Bloody, dying dad waited hour for NYC ambulance — grieving daughter says as Council probes slowing EMS response times
· New York PostA dying Vietnam vet’s last thought before he died was why his New York City ambulance took nearly an hour to arrive, his grieving daughter told lawmakers Friday.
The horror story, recounted by an emotional Maisha Morales, was one of several told by New Yorkers during a City Council hearing over FDNY EMS’ soaring response times to life-threatening medical emergencies, which are nearly a minute longer than before the COVID-19 pandemic.
“As we waited for emergency services to arrive, each minute felt agonizing, filled with mounting fear,” she said about her father Antonio Morales’ last moments in August, when her mother found him lying on the floor in a “pool of blood and bloody diarrhea.”
The wait was so interminable that Morales’ father questioned why it took so long, she said, choking back tears. When EMTs arrived nearly an hour later, Morales was stunned that the medics showed “no sense of urgency.”
“In fact, they look like they just woke up from a nap,” she said.
Antonio Morales died of cardiac arrest after medics finally got him to a hospital, his daughter said.
“Am I going crazy, or did it take the ambulance almost an hour to come?” his daughter recalled him saying just before he died.
The hearing by the Council’s fire and emergency management committee delved into the concerning rise in ambulance response times, and how to fix the possibly lethal problem.
FDNY ambulance and firefighter response times to life-threatening emergencies have spiked to an average of 7 minutes and 23 seconds this fiscal year, the mayor’s annual management report shows.
During the 2020 fiscal year, the response times were 6 minutes and 43 seconds, according to the report.
As the slowdown soared, four out of five New Yorkers who went into cardiac arrest died, data show.
Put another way — just 20% of all cardiac-arrest patients were revived by city firefighters and medics during the fiscal year ending June 30, which is the the worst success rate since the FDNY began tracking those numbers more than a decade ago, the report found.
One of those cardiac arrest victims was 24-year-old Nicholas Costello, whose father Tyler Weaver recounted to council members the painful December 2023 night an ambulance took 20 minutes to arrive.
Costello’s heart stopped at 5 a.m. in the Bronx, Weaver said.
“That’s a time when there’s not a lot of traffic, and he waited 20 minutes for an advanced life support paramedic unit,” Weaver said.
“The backup basic life support unit took 24 minutes.
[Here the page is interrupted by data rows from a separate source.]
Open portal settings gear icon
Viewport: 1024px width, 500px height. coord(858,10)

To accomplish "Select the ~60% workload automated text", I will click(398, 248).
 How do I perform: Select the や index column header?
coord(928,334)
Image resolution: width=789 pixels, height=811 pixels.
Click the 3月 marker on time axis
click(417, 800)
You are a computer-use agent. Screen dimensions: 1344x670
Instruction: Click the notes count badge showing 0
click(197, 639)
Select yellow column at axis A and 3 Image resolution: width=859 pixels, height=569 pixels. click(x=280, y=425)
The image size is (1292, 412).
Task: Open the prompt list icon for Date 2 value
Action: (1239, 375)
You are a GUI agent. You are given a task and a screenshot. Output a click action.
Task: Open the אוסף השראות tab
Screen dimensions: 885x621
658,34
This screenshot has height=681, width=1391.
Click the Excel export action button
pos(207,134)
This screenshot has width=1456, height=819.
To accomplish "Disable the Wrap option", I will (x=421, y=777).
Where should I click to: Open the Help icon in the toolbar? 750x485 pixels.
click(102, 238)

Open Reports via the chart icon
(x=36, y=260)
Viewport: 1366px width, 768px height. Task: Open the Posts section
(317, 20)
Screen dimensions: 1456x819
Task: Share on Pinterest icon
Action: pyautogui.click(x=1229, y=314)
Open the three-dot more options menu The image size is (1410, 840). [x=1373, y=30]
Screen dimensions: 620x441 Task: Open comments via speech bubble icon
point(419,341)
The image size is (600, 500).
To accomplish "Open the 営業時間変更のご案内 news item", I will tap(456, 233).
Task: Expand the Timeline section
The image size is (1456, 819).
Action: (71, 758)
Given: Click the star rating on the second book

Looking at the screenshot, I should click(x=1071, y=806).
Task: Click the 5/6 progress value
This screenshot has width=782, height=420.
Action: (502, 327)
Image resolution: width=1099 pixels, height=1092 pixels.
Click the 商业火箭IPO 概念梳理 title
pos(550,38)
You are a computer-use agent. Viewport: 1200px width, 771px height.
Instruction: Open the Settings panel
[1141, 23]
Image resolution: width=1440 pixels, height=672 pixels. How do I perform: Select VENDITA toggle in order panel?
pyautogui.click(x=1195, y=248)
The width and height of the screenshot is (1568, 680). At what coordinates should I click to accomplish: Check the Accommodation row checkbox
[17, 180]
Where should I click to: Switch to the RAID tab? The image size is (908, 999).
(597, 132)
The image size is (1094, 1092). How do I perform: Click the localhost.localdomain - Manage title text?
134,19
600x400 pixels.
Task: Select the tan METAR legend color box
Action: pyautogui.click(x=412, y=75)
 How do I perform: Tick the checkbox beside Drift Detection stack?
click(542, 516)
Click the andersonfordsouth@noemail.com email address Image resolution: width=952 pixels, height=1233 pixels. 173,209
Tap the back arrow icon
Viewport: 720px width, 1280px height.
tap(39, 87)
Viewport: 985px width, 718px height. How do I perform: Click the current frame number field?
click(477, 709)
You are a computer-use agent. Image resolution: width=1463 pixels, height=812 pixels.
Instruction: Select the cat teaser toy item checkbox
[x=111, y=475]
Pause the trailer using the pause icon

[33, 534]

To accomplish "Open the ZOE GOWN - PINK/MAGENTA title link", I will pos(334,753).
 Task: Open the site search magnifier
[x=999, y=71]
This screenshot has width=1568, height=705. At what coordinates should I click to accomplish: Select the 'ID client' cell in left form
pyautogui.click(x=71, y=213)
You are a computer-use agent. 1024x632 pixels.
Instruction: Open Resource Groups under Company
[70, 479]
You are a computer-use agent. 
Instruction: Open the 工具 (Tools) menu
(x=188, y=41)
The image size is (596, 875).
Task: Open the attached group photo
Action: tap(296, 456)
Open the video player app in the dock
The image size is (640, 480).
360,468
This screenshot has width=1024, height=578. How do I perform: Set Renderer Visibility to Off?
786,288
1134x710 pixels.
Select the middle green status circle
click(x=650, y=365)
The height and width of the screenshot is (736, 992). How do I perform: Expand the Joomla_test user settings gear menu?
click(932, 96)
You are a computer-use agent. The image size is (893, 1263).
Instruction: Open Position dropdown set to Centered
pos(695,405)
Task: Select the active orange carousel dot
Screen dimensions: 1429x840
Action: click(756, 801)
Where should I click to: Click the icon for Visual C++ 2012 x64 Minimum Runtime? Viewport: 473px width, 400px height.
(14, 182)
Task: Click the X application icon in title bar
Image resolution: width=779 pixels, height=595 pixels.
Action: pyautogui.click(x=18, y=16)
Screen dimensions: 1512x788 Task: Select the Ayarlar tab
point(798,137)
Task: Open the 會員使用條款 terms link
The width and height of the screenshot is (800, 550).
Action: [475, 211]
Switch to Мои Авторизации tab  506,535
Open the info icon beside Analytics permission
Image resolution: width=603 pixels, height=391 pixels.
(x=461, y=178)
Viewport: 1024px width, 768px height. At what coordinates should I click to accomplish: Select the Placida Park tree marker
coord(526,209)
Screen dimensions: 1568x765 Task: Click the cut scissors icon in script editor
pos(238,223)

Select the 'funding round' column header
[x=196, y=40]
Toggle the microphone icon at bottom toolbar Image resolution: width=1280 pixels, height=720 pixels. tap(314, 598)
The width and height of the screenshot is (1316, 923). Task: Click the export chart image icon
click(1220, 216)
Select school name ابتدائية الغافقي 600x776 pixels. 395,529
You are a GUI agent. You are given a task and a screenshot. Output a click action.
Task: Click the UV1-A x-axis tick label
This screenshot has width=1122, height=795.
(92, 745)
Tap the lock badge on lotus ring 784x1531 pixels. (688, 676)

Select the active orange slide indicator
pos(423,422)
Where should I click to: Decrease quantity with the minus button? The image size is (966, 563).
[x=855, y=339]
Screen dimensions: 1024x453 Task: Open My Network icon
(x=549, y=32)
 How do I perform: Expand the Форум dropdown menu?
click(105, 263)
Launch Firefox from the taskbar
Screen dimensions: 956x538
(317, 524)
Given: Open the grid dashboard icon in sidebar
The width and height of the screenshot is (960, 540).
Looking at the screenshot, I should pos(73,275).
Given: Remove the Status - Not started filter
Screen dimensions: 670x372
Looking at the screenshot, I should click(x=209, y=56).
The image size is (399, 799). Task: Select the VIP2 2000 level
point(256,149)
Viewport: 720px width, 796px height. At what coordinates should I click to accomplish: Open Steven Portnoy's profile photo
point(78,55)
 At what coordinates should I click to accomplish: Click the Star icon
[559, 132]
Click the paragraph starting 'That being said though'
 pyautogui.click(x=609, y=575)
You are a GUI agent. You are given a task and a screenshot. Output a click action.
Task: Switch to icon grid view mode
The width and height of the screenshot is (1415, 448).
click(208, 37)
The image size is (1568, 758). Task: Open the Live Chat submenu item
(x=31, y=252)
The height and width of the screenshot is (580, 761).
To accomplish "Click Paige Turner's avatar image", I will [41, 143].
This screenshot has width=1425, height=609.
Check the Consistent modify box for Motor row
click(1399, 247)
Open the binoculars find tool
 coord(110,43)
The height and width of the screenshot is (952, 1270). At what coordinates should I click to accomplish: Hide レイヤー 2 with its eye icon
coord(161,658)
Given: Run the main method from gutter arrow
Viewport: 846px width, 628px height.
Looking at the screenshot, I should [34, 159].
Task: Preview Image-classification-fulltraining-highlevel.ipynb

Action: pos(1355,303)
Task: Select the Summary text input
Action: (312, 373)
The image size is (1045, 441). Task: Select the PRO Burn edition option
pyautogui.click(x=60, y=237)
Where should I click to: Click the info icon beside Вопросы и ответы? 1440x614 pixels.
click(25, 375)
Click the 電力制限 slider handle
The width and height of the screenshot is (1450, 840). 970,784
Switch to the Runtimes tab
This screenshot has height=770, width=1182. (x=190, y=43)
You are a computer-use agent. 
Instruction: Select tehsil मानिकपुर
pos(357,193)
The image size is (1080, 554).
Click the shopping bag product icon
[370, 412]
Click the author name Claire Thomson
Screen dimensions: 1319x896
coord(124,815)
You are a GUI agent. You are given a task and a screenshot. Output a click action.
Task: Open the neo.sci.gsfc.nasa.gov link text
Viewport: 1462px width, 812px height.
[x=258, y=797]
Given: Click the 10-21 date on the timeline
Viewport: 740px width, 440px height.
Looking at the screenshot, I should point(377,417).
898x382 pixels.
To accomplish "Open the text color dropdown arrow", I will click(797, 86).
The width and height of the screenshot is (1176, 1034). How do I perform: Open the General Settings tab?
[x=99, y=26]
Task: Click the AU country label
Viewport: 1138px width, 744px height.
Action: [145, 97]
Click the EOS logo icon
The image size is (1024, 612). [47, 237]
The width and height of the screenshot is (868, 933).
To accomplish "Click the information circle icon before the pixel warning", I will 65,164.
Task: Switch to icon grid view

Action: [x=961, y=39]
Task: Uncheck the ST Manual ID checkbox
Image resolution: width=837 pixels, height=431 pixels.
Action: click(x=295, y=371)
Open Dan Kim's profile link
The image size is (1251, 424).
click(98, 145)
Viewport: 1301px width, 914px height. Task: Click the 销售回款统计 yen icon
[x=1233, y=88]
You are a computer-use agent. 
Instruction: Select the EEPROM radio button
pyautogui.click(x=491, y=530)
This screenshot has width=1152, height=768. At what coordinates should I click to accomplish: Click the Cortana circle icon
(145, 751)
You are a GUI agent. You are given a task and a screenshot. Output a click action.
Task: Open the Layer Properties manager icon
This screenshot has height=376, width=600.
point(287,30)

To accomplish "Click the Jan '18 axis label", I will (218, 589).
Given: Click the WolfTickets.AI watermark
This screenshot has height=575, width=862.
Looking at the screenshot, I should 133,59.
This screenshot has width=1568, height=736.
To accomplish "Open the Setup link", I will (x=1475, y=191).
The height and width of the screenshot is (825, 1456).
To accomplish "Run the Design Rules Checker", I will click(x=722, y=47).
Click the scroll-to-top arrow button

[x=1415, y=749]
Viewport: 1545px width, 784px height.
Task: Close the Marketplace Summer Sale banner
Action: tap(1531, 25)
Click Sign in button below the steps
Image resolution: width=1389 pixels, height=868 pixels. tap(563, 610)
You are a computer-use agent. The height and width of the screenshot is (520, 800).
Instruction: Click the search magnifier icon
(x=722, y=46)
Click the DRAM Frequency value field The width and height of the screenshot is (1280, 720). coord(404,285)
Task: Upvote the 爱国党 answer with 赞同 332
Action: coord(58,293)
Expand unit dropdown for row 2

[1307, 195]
He was taken to the ER, but he had already suffered major brain injury because his heart had been stopped for so long due to the six steps of brain damage. Our son was taken off life support, pronounced dead the following day.”
After his son’s death, Weaver said he learned that all local ambulances were sent to stand by at a fire burning in a row of unoccupied stores.
“The inability to properly resource both EMS incidents at the same time that night is alarming and demonstrates a serious lack of Bronx ambulance resources,” he said.
City officials have blamed the slowdown on increases in medical emergencies, hospital turnaround times and congestion on Big Apple streets.
The FDNY is implementing measures like telemedicine and hospital liaison officers to improve efficiency, officials said during the hearing.
“If we can reduce the number of unnecessary 911 calls that will free up dispatches and alleviate the burden on emergency medical technicians and paramedics in the field,” FDNY Chief of EMS Operations Michael Fields told the Council.
“The more we can focus our efforts on genuine emergencies, the better we can serve those patients,” Fields said.
Fields also acknowledged recruitment and retention issues, but said the FDNY was working on those matters.
“We have an all hands on deck approach towards recruiting additional people, offering training to people who aren’t EMTs already. We’re willing to train them,” he testified.
“So we’re trying our best to improve on our recruitment numbers so that we can long term, retain more employees.”